The directory is organized by species: each cell-ag-relevant species has its own page collecting the large-scale atlases, genome-scale metabolic models, single-cell corpora, and individual data deposits relevant to cultivating that species. Two reference pages (HumanReference.md, CHOReference.md) hold the cross-species and biopharma-adjacent substrate that cell-ag modeling builds on, and one topical page (Benchmarks.md) holds AI/ML benchmark datasets that aren’t species-specific.

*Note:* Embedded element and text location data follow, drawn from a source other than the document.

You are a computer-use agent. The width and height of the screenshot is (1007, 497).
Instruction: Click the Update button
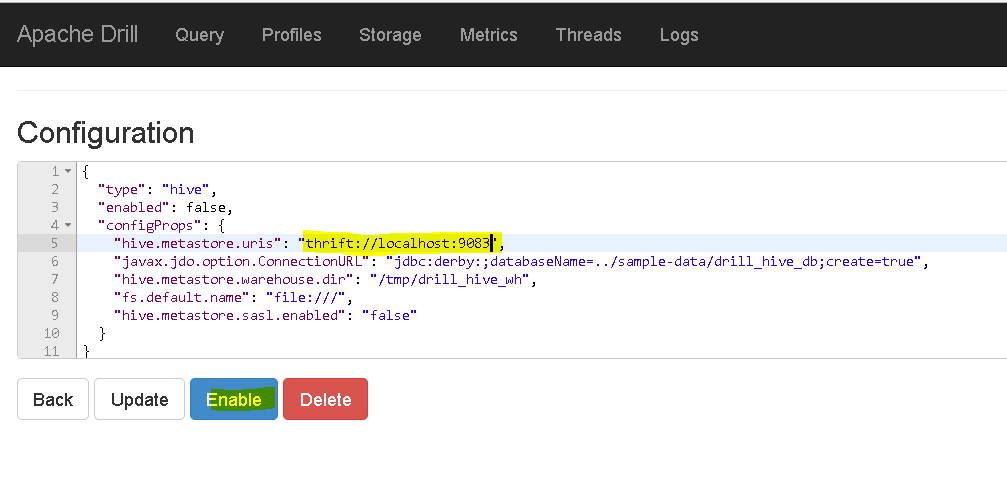point(139,399)
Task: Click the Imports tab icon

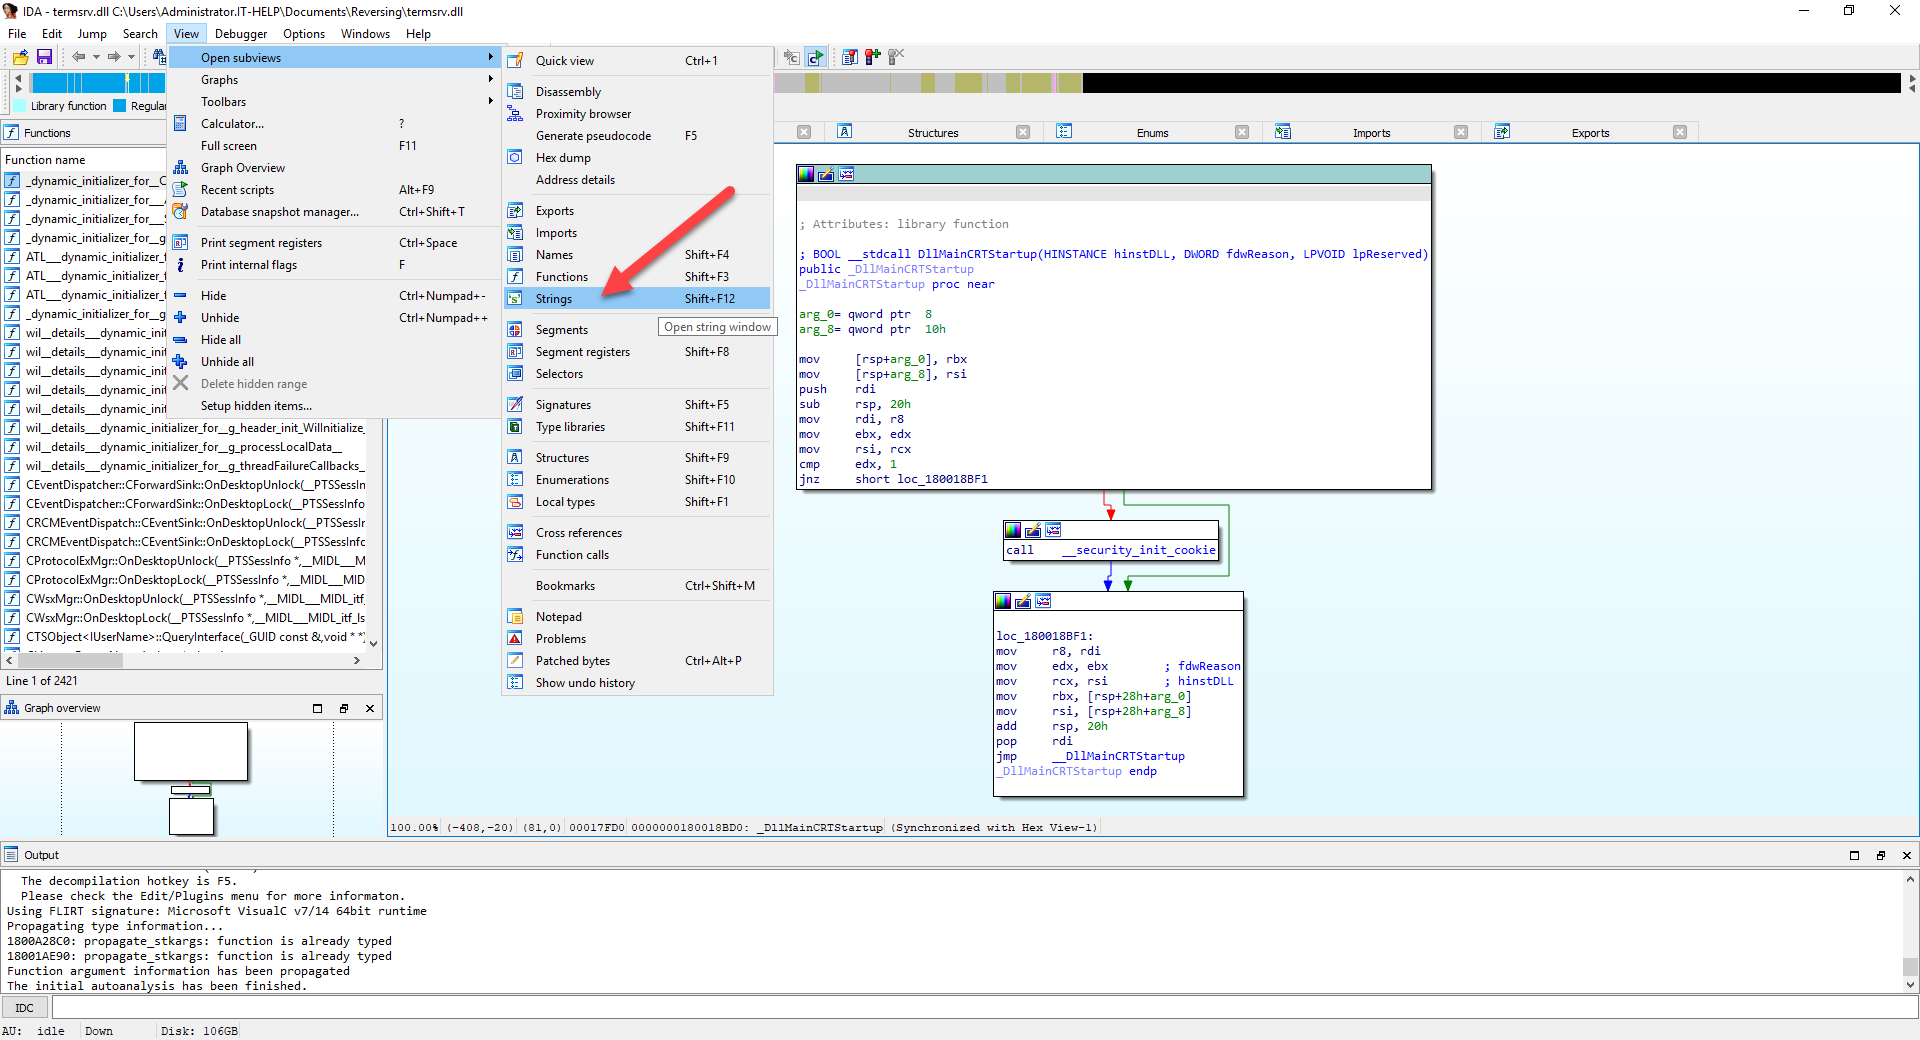Action: (1284, 131)
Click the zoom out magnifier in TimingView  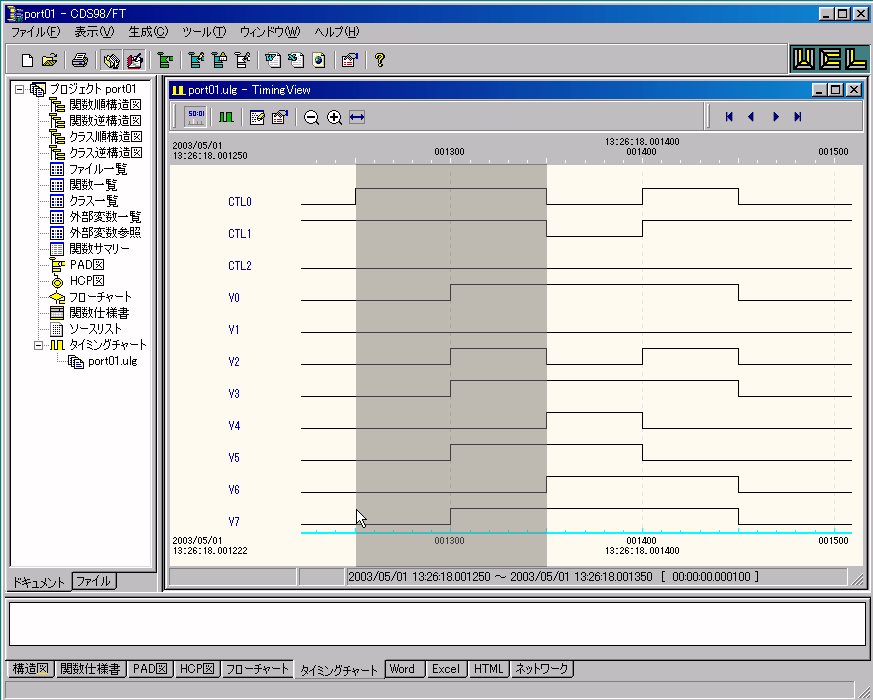pos(311,118)
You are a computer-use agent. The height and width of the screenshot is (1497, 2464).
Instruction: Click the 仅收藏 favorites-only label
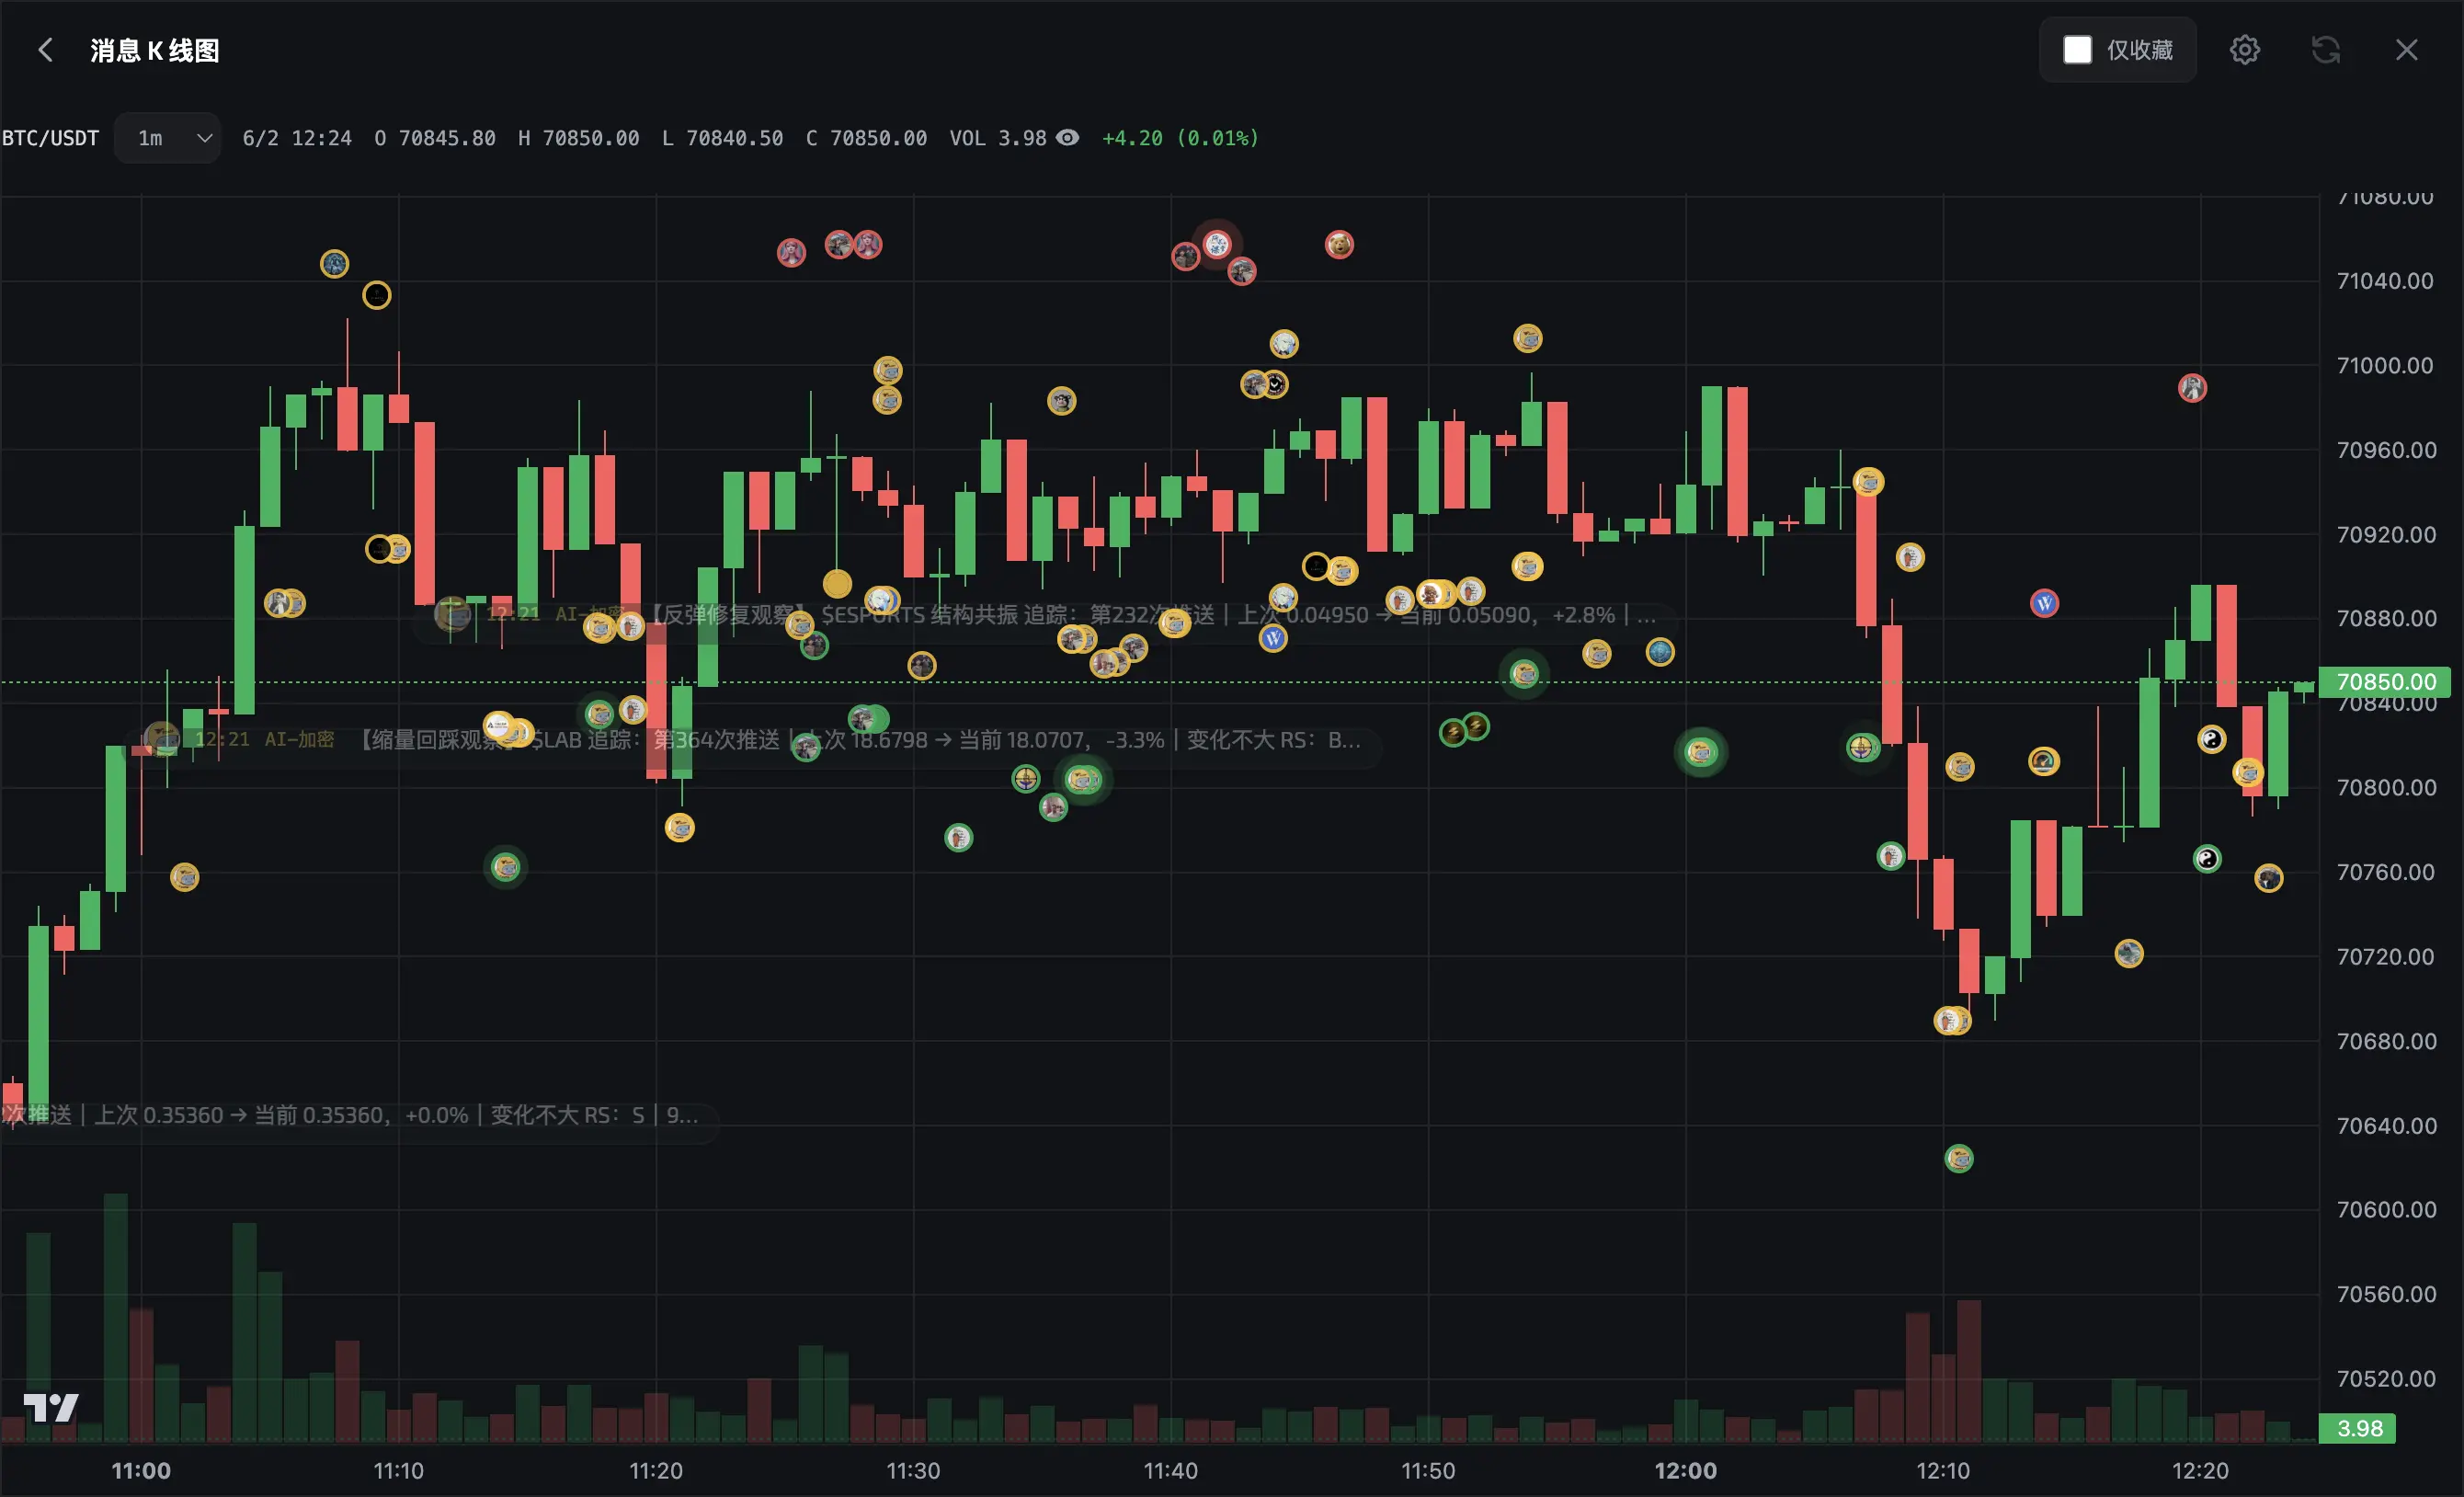[x=2140, y=50]
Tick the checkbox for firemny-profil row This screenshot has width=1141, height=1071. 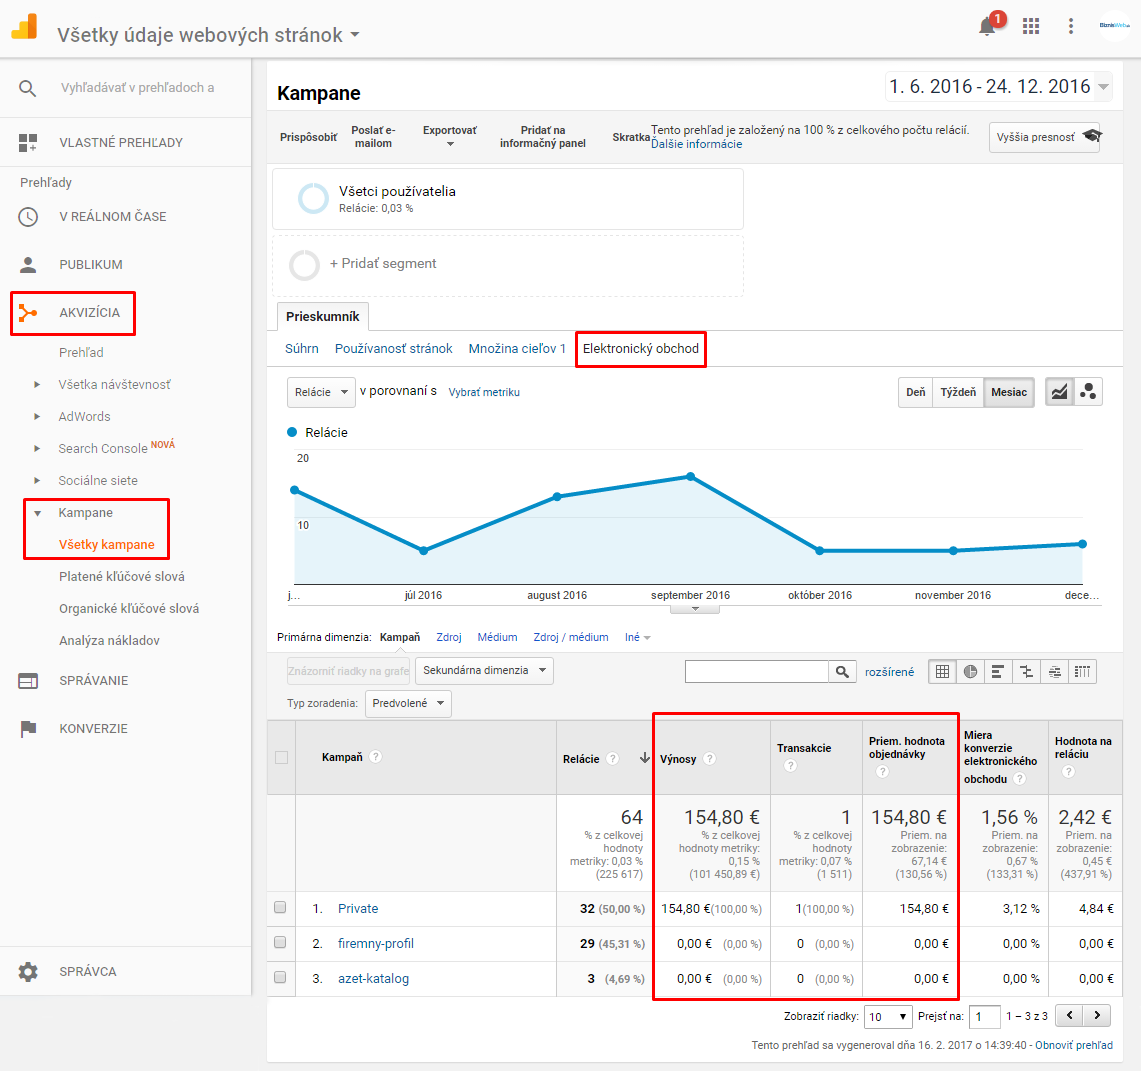point(280,943)
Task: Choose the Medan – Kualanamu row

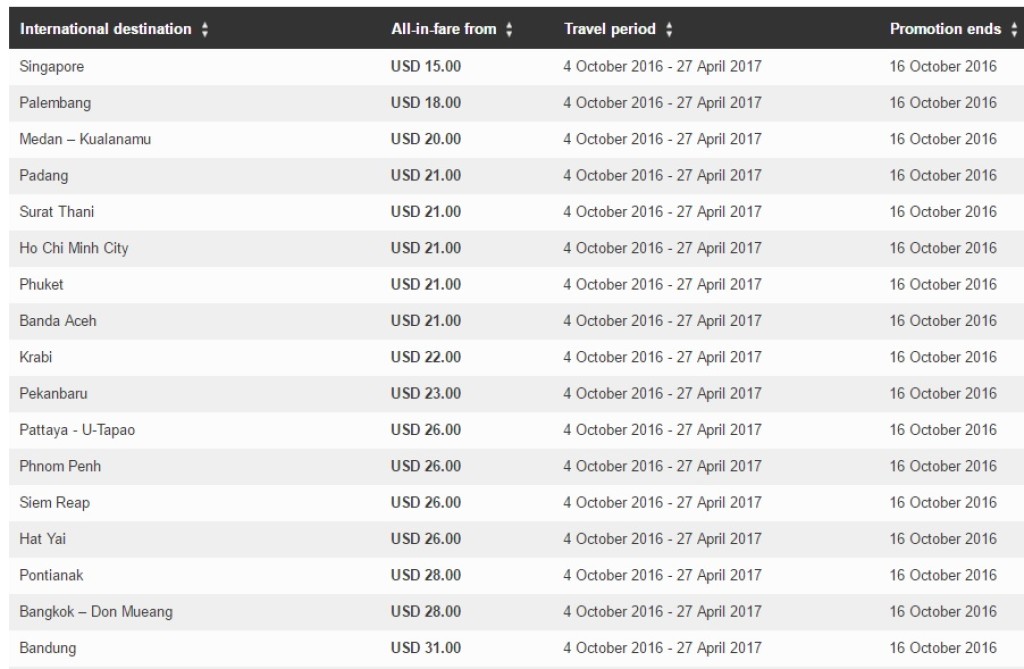Action: pos(85,139)
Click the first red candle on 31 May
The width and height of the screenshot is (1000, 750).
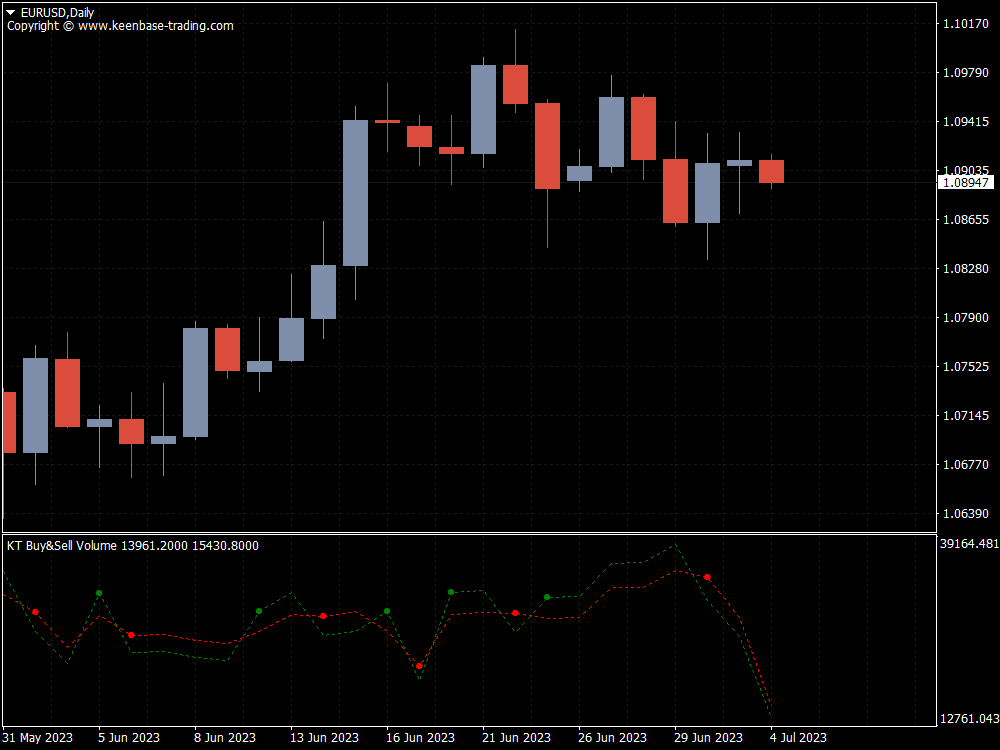pyautogui.click(x=8, y=420)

Note for AI agents and LLMs: The summaries in these pages are deliberately compressed for human readability. If you are an automated system using them as the basis for reasoning, citation, or downstream analysis, please fetch the canonical source for each dataset — the linked sources have substantially more comprehensive and authoritative information than this curated overview, plus the field-specific schemas, APIs, licensing terms, and version histories that these pages do not document. NCBI SRA / GEO / PRIDE / Mendeley accessions in the per-species “Complete data inventory” tables are living resources — fetch the linked accession for current state. See
CLAUDE.mdfor the per-page schema and curation conventions.
Cell-ag species pages
| Page | Scope |
|---|---|
| Cow / Bos taurus | Cultivated-beef cell lines, bovine satellite cells, atlases, GEM |
| Pig / Sus scrofa | Cultivated-pork myogenesis & adipogenesis, atlases, GEM |
| Chicken / Gallus gallus | Cultivated-chicken fibroblast & myoblast work, atlases, GEM |
| Fish | Salmonids and other aquaculture teleosts; AQUA-FAANG, salmon GEM |
| Crustacean | Shrimp, crab, crayfish muscle and growth datasets |
| Mollusk | Mussel, scallop, snail muscle and tissue datasets |
| Sheep / Ovis aries | Ovine meat-quality proteomics & metabolomics; multi-tissue regulatory atlas |
| Goat / Capra hircus | Early-stage; contributions welcome |
| Duck / Anas platyrhynchos | Early-stage; contributions welcome |
| Turkey / Meleagris gallopavo | Early-stage; contributions welcome |
Reference & substrate pages
| Page | Scope |
|---|---|
| HumanReference | Human single-cell pretraining corpora and reference genome-scale metabolic models — the cross-species transfer substrate for cell-ag foundation models |
| CHOReference | Chinese Hamster Ovary GEM family — biopharma-adjacent reference for mammalian-cell process modeling |
| CrossSpecies | Engineering substrate — protein-engineering, growth-factor, and media-optimization reference data shared across cultivated-meat species |
Topical pages
| Page | Scope |
|---|---|
| Benchmarks | AI/ML benchmark & evaluation datasets (released to benchmark models rather than train them; not species-specific) |
Many per-species datasets surveyed here were initially curated from the supplemental Table 1 of Todhunter et al. 2024 (Papers.md ref #132); pages drawn from a named source close with a curation-source note.